Теперь даже недавние единоличники подсмеивались над Григорием, говорили почти в глаза:
— Ишь, ты, рак-отшельник… К людям-то только — задом.
— В батьку, кость в кость!..
Осенью Бородина встретил на берегу озера его бывший работник Степан Алабугин и прямо посоветовал:
— Вот что, Григорий Петрович… Один ты в Локтях единоличник. Торчишь ты, как пень на дороге. Не мозоль людям глаза, вступай в колхоз.
— Агитируешь? — прищурился Григорий.
Степан тоже поднял глаза, острые взгляды их скрестились. Так, молча смотрели друг на друга несколько секунд, пока Бородин первый не опустил голову. Опустил он ее как-то тоскливо, обреченно.
— Знаешь, Григорий Петрович, — проговорил Алабугин вместо ответа. — Мы тебя не трогали потому, что…
— Это как понять? — тотчас перебил его Григорий. — Насчет раскулачивания, что ли? Давно ведь слышу разговоры, не глухой. Да у меня, сам знаешь, один дом остался от отца. Больше ничего нет.
— Ты чего кипятишься? Потому и не трогаем, что нет ничего у тебя за душой. Никто о раскулачивании и речи не ведет. А вот дом…
— Поперек горла он вам… Не мытьем, так катаньем хотите дожать меня? Вступи в колхоз — и дом отдай…
— Продай, — спокойно поправил Алабугин. — Мы под контору его используем или под ясли. А себе новый построишь, поменьше.
— Уж лучше отберите, да и дело с концом! — вдруг, не сдержавшись, крикнул Григорий.
— А зачем? — спокойно возразил Алабугин. — Мы хотим по закону. Ты ведь нам не мешал, взаперти сидел все время… Не хочешь — твое дело. Тебе же хуже… хозяин…
Алабугин, не простившись, ушел.
Григорий долго смотрел ему вслед, пытался сообразить, что же хотел сказать Алабугин этим словом: насмешливо намекнул на неудачное хозяйствование последнего единоличника Локтей или… или напомнил ему тот давний день, когда пришел к Бородиным с отцом и Гришка, желая показать себя хозяином, сам нанял Степку в конюхи?..

3

Зима была длинная, вьюжная, беспокойная…
Никогда столько не думал Григорий, как в эту зиму. Что же все-таки делать? Куда податься?
«Не дорога мне с вами», — ответил когда-то, еще во время коммуны, Григорий Тихону Ракитину. А теперь, выходит, волей-неволей дорога.

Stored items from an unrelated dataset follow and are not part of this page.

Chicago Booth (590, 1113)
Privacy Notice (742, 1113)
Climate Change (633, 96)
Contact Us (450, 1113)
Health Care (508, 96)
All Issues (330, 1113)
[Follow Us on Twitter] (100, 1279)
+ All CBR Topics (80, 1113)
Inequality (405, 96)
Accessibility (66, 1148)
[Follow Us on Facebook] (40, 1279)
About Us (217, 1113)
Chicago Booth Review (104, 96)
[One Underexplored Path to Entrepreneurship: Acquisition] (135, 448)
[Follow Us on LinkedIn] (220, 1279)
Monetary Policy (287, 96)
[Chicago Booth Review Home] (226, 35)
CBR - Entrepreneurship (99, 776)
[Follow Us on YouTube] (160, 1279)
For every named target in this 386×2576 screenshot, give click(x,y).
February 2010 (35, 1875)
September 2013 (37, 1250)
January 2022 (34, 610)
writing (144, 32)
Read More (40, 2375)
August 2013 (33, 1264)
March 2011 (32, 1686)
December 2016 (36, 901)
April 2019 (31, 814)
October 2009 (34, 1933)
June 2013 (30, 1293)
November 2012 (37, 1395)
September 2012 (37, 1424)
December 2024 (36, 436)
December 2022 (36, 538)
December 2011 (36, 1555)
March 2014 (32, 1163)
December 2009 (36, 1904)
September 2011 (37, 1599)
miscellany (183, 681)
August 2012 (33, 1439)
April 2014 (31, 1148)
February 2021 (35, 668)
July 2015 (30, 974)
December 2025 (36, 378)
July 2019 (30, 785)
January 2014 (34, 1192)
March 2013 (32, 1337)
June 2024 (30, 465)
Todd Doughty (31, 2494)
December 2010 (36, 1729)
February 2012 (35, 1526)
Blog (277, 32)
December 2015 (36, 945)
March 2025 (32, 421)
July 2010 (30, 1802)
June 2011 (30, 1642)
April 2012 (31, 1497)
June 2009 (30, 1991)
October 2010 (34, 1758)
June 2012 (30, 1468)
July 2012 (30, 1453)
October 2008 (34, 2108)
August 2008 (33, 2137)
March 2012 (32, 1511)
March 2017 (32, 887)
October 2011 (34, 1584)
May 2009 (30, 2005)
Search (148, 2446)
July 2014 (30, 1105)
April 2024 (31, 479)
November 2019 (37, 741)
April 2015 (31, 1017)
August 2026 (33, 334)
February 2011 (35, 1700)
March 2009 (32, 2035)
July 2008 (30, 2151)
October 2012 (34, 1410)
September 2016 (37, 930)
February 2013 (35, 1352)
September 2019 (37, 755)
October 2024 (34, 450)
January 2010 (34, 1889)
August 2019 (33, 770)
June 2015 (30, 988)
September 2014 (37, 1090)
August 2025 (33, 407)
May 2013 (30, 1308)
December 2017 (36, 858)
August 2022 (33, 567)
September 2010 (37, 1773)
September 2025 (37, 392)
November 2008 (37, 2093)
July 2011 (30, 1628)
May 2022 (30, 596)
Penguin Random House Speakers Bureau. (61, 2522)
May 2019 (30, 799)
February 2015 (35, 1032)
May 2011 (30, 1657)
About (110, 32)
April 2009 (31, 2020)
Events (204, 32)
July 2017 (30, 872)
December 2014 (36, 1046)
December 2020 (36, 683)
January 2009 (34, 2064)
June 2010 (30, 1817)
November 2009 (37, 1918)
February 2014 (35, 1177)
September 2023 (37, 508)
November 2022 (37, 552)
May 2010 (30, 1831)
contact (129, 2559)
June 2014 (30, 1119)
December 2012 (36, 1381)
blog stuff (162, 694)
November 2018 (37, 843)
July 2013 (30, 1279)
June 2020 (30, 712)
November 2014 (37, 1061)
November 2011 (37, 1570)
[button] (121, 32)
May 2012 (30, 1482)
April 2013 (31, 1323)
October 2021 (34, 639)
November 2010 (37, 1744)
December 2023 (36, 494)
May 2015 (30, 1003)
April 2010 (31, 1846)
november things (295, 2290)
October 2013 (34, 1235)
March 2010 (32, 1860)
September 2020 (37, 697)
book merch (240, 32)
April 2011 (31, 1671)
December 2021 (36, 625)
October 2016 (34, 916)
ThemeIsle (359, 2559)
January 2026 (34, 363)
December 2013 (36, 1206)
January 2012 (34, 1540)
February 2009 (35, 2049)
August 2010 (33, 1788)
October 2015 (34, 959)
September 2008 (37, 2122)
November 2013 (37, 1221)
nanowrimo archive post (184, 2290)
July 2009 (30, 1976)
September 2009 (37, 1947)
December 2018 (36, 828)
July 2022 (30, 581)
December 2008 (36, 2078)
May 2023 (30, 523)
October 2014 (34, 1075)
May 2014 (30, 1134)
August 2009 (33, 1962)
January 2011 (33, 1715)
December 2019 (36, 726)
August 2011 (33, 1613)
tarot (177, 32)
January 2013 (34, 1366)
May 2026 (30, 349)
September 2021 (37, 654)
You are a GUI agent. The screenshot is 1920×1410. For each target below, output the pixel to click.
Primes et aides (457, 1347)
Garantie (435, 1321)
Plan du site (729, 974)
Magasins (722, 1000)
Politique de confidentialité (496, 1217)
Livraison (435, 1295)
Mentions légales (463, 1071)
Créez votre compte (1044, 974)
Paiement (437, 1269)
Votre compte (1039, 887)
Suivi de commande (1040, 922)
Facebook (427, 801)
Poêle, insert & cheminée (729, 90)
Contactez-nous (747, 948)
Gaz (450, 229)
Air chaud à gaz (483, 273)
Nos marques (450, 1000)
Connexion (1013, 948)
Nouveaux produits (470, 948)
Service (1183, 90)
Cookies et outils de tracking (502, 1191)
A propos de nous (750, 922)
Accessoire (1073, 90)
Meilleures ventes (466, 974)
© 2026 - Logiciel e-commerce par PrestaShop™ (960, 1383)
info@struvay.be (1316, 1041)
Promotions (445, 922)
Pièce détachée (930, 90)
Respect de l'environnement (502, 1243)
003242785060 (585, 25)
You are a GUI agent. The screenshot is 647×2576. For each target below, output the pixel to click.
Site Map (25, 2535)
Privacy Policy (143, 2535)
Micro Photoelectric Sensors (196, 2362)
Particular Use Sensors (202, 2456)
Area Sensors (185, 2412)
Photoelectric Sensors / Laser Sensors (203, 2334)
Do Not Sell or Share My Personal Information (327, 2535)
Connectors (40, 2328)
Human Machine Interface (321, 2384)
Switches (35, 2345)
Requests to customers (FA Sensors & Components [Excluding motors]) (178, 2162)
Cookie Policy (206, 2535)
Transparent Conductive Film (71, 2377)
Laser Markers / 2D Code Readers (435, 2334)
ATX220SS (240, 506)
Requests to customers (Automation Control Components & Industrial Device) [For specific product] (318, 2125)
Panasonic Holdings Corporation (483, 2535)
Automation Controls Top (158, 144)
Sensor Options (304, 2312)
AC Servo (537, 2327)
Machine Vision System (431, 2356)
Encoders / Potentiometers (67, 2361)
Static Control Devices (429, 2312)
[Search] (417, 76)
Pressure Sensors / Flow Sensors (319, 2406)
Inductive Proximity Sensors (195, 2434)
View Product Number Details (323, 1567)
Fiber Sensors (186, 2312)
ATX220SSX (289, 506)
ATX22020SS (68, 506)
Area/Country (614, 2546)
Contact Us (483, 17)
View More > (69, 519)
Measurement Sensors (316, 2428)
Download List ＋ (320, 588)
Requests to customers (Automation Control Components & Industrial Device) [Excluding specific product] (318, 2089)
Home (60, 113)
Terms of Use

Другого-то пути нет…
К весне он осунулся, похудел, оброс густой рыжеватой щетиной. Утрами, вставая с постели, Григорий долго и надсадно кряхтел, как старик, тяжело ступая, шел на кухню, бросал себе в лицо две-три пригоршни холодной воды, садился за стол и молча ждал, когда возившаяся у плиты Аниска подаст завтрак. Мог сидеть так полчаса, час. А раньше, бывало, не успеет опуститься на стул, как хлестнет ее через всю комнату: «Ну, поворачивайся там живее, корова. Тащи, что есть…»
Раньше они разговаривали мало и редко. Теперь же вообще молчали целыми днями.
Первой не выдержала Аниска, спросила робко, пряча руки под фартуком:
— Заболел, что ли?
Григорий только осмотрел ее медленно, удивленно, с головы до ног, но губ не разжал.
— Сеять-то будем нынче? Ведь пасха проходит уже, — напомнила в другой раз Аниска.
— Отстань, — как-то лениво, беззлобно, безразлично отмахнулся Григорий.
Аниска вздохнула:
— Господи, что за жизнь!
— Именно! — подтвердил Григорий.
Но она не могла понять, что означает это «именно».
А лето пришло засушливое. Скоро наступили жаркие, угнетающие желтым безмолвием дни. Деревня казалась покинутой. Маленькие, ободранные домишки, сложенные из сосновых бревен, потели смолой. Коробились, потрескивая, крыши, уныло торчали в бесцветном небе обваренные зноем тополя. На улицах толстым слоем лежала мягкая, как черная мука, пыль. Она брызгала из-под ног редких прохожих, и седоватая, дымчатая лента долго тянулась следом за ними.
Под стенами домов, в тени, с раскрытыми клювами, лежали распаренные куры. Иногда собака или человек вспугивали их, они ошалело кидались прочь, роняя на ходу перья и хриплые булькающие звуки.
И снова тишина, густая, вязкая, нескончаемая…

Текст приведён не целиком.